Problem ▸
Copy the records below verbatim, reproducing every line without alteration.

[Collected data]
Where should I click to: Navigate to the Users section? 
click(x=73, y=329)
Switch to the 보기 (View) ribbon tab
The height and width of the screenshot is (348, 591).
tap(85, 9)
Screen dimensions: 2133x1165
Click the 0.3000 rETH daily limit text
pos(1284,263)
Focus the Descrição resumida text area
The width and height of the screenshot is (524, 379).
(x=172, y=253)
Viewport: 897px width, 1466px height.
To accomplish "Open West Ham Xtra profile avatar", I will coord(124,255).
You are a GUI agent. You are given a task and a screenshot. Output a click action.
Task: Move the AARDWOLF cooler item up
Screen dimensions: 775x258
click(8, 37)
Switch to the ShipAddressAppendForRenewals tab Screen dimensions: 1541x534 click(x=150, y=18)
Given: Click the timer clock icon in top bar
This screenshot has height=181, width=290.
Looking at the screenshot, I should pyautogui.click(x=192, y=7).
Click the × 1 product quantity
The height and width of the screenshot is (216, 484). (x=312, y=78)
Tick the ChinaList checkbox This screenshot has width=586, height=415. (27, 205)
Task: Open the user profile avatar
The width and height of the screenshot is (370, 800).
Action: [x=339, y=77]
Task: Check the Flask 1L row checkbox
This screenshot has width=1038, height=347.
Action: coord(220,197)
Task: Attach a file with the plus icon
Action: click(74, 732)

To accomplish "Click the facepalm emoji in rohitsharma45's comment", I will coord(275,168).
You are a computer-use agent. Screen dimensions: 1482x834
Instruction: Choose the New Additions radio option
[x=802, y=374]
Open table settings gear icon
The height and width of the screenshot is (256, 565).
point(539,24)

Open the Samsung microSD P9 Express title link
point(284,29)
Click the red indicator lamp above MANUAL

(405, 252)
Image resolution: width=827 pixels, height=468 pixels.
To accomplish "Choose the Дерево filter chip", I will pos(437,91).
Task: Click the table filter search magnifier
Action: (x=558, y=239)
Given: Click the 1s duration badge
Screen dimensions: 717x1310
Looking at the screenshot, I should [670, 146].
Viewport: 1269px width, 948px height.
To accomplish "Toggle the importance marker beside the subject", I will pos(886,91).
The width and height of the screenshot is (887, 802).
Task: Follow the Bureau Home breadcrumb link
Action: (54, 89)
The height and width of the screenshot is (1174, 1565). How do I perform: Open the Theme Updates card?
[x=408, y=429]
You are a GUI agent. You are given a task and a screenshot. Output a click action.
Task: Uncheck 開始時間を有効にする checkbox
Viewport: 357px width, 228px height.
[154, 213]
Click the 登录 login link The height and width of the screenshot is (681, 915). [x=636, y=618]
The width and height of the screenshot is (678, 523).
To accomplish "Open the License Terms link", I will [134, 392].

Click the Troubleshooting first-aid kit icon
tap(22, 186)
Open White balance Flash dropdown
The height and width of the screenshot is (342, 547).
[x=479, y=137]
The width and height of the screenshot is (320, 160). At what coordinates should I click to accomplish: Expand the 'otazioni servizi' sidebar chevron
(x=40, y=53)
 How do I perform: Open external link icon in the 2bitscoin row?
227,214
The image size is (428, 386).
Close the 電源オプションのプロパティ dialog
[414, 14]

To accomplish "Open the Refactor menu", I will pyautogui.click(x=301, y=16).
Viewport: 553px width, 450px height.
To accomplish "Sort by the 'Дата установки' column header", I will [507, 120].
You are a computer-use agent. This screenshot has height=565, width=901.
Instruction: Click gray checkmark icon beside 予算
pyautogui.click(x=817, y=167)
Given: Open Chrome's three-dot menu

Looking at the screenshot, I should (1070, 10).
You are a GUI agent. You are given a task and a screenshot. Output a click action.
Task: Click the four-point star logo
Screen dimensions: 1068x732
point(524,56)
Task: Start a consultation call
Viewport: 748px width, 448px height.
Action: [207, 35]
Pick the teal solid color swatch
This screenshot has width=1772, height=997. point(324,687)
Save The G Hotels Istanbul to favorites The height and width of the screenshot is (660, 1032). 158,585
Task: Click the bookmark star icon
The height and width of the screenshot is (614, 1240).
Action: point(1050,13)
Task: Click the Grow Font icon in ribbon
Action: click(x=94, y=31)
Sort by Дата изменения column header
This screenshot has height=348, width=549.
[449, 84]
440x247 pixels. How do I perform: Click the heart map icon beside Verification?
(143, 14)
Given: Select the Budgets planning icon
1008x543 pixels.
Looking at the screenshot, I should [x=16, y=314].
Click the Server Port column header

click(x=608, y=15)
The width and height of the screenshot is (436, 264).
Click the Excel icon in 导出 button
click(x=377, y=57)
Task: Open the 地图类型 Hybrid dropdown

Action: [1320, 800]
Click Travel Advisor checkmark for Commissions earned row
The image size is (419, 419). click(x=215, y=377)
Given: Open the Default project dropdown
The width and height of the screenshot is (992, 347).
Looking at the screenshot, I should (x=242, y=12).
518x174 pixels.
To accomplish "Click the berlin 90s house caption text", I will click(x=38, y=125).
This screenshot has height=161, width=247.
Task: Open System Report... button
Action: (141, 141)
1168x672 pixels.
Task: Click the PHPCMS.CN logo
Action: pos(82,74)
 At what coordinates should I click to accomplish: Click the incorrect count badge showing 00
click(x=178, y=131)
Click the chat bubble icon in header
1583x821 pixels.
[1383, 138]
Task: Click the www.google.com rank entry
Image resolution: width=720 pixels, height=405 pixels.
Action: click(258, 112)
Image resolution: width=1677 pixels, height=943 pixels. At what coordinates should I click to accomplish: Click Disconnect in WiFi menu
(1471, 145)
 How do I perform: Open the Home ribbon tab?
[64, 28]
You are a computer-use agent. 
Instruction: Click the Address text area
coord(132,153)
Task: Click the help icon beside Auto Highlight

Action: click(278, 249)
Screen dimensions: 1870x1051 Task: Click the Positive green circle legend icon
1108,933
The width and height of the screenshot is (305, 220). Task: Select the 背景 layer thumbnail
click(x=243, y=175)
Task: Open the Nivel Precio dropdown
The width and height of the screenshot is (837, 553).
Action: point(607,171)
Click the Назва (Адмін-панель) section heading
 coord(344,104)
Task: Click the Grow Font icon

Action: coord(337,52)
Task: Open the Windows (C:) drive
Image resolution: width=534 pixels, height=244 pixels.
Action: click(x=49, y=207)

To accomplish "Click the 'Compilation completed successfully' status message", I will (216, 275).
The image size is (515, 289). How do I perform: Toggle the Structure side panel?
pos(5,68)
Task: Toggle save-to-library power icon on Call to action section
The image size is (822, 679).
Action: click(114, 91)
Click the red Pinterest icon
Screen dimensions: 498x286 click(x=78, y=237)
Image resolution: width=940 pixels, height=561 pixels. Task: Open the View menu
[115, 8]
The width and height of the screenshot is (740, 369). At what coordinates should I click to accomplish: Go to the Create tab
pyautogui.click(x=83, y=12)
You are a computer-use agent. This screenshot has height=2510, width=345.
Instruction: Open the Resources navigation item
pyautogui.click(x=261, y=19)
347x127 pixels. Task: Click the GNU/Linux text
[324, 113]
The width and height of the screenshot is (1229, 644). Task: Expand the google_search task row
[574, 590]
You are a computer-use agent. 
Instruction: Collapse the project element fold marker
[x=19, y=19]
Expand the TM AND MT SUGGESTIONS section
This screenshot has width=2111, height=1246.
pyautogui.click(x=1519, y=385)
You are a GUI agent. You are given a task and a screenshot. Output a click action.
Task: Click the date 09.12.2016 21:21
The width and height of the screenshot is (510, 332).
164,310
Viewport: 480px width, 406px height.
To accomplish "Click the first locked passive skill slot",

Correct answer ▸
Where should I click to: Navigate to the Users section? 
click(x=73, y=329)
Switch to the 보기 (View) ribbon tab
The height and width of the screenshot is (348, 591).
tap(85, 9)
Screen dimensions: 2133x1165
Click the 0.3000 rETH daily limit text
pos(1284,263)
Focus the Descrição resumida text area
The width and height of the screenshot is (524, 379).
(x=172, y=253)
Viewport: 897px width, 1466px height.
To accomplish "Open West Ham Xtra profile avatar", I will coord(124,255).
You are a GUI agent. You are given a task and a screenshot. Output a click action.
Task: Move the AARDWOLF cooler item up
Screen dimensions: 775x258
click(8, 37)
Switch to the ShipAddressAppendForRenewals tab Screen dimensions: 1541x534 click(x=150, y=18)
Given: Click the timer clock icon in top bar
This screenshot has height=181, width=290.
Looking at the screenshot, I should pyautogui.click(x=192, y=7).
Click the × 1 product quantity
The height and width of the screenshot is (216, 484). (x=312, y=78)
Tick the ChinaList checkbox This screenshot has width=586, height=415. (27, 205)
Task: Open the user profile avatar
The width and height of the screenshot is (370, 800).
Action: [x=339, y=77]
Task: Check the Flask 1L row checkbox
This screenshot has width=1038, height=347.
Action: coord(220,197)
Task: Attach a file with the plus icon
Action: click(74, 732)

To accomplish "Click the facepalm emoji in rohitsharma45's comment", I will coord(275,168).
You are a computer-use agent. Screen dimensions: 1482x834
Instruction: Choose the New Additions radio option
[x=802, y=374]
Open table settings gear icon
The height and width of the screenshot is (256, 565).
point(539,24)

Open the Samsung microSD P9 Express title link
point(284,29)
Click the red indicator lamp above MANUAL

(405, 252)
Image resolution: width=827 pixels, height=468 pixels.
To accomplish "Choose the Дерево filter chip", I will pos(437,91).
Task: Click the table filter search magnifier
Action: (x=558, y=239)
Given: Click the 1s duration badge
Screen dimensions: 717x1310
Looking at the screenshot, I should [670, 146].
Viewport: 1269px width, 948px height.
To accomplish "Toggle the importance marker beside the subject", I will pos(886,91).
The width and height of the screenshot is (887, 802).
Task: Follow the Bureau Home breadcrumb link
Action: (54, 89)
The height and width of the screenshot is (1174, 1565). How do I perform: Open the Theme Updates card?
[x=408, y=429]
You are a GUI agent. You are given a task and a screenshot. Output a click action.
Task: Uncheck 開始時間を有効にする checkbox
Viewport: 357px width, 228px height.
[154, 213]
Click the 登录 login link The height and width of the screenshot is (681, 915). [x=636, y=618]
The width and height of the screenshot is (678, 523).
To accomplish "Open the License Terms link", I will [134, 392].

Click the Troubleshooting first-aid kit icon
tap(22, 186)
Open White balance Flash dropdown
The height and width of the screenshot is (342, 547).
[x=479, y=137]
The width and height of the screenshot is (320, 160). At what coordinates should I click to accomplish: Expand the 'otazioni servizi' sidebar chevron
(x=40, y=53)
 How do I perform: Open external link icon in the 2bitscoin row?
227,214
The image size is (428, 386).
Close the 電源オプションのプロパティ dialog
[414, 14]

To accomplish "Open the Refactor menu", I will pyautogui.click(x=301, y=16).
Viewport: 553px width, 450px height.
To accomplish "Sort by the 'Дата установки' column header", I will [507, 120].
You are a computer-use agent. This screenshot has height=565, width=901.
Instruction: Click gray checkmark icon beside 予算
pyautogui.click(x=817, y=167)
Given: Open Chrome's three-dot menu

Looking at the screenshot, I should (1070, 10).
You are a GUI agent. You are given a task and a screenshot. Output a click action.
Task: Click the four-point star logo
Screen dimensions: 1068x732
point(524,56)
Task: Start a consultation call
Viewport: 748px width, 448px height.
Action: [207, 35]
Pick the teal solid color swatch
This screenshot has width=1772, height=997. point(324,687)
Save The G Hotels Istanbul to favorites The height and width of the screenshot is (660, 1032). 158,585
Task: Click the bookmark star icon
The height and width of the screenshot is (614, 1240).
Action: point(1050,13)
Task: Click the Grow Font icon in ribbon
Action: click(x=94, y=31)
Sort by Дата изменения column header
This screenshot has height=348, width=549.
[449, 84]
440x247 pixels. How do I perform: Click the heart map icon beside Verification?
(143, 14)
Given: Select the Budgets planning icon
1008x543 pixels.
Looking at the screenshot, I should [x=16, y=314].
Click the Server Port column header

click(x=608, y=15)
The width and height of the screenshot is (436, 264).
Click the Excel icon in 导出 button
click(x=377, y=57)
Task: Open the 地图类型 Hybrid dropdown

Action: [1320, 800]
Click Travel Advisor checkmark for Commissions earned row
The image size is (419, 419). click(x=215, y=377)
Given: Open the Default project dropdown
The width and height of the screenshot is (992, 347).
Looking at the screenshot, I should (x=242, y=12).
518x174 pixels.
To accomplish "Click the berlin 90s house caption text", I will click(x=38, y=125).
This screenshot has height=161, width=247.
Task: Open System Report... button
Action: (141, 141)
1168x672 pixels.
Task: Click the PHPCMS.CN logo
Action: pos(82,74)
 At what coordinates should I click to accomplish: Click the incorrect count badge showing 00
click(x=178, y=131)
Click the chat bubble icon in header
1583x821 pixels.
[1383, 138]
Task: Click the www.google.com rank entry
Image resolution: width=720 pixels, height=405 pixels.
Action: click(258, 112)
Image resolution: width=1677 pixels, height=943 pixels. At what coordinates should I click to accomplish: Click Disconnect in WiFi menu
(1471, 145)
 How do I perform: Open the Home ribbon tab?
[64, 28]
You are a computer-use agent. 
Instruction: Click the Address text area
coord(132,153)
Task: Click the help icon beside Auto Highlight

Action: click(278, 249)
Screen dimensions: 1870x1051 Task: Click the Positive green circle legend icon
1108,933
The width and height of the screenshot is (305, 220). Task: Select the 背景 layer thumbnail
click(x=243, y=175)
Task: Open the Nivel Precio dropdown
The width and height of the screenshot is (837, 553).
Action: point(607,171)
Click the Назва (Адмін-панель) section heading
 coord(344,104)
Task: Click the Grow Font icon

Action: coord(337,52)
Task: Open the Windows (C:) drive
Image resolution: width=534 pixels, height=244 pixels.
Action: click(x=49, y=207)

To accomplish "Click the 'Compilation completed successfully' status message", I will (216, 275).
The image size is (515, 289). How do I perform: Toggle the Structure side panel?
pos(5,68)
Task: Toggle save-to-library power icon on Call to action section
The image size is (822, 679).
Action: click(114, 91)
Click the red Pinterest icon
Screen dimensions: 498x286 click(x=78, y=237)
Image resolution: width=940 pixels, height=561 pixels. Task: Open the View menu
[115, 8]
The width and height of the screenshot is (740, 369). At what coordinates should I click to accomplish: Go to the Create tab
pyautogui.click(x=83, y=12)
You are a computer-use agent. This screenshot has height=2510, width=345.
Instruction: Open the Resources navigation item
pyautogui.click(x=261, y=19)
347x127 pixels. Task: Click the GNU/Linux text
[324, 113]
The width and height of the screenshot is (1229, 644). Task: Expand the google_search task row
[574, 590]
You are a computer-use agent. 
Instruction: Collapse the project element fold marker
[x=19, y=19]
Expand the TM AND MT SUGGESTIONS section
This screenshot has width=2111, height=1246.
pyautogui.click(x=1519, y=385)
You are a GUI agent. You are given a task and a screenshot. Output a click action.
Task: Click the date 09.12.2016 21:21
The width and height of the screenshot is (510, 332).
164,310
Viewport: 480px width, 406px height.
To accomplish "Click the first locked passive skill slot",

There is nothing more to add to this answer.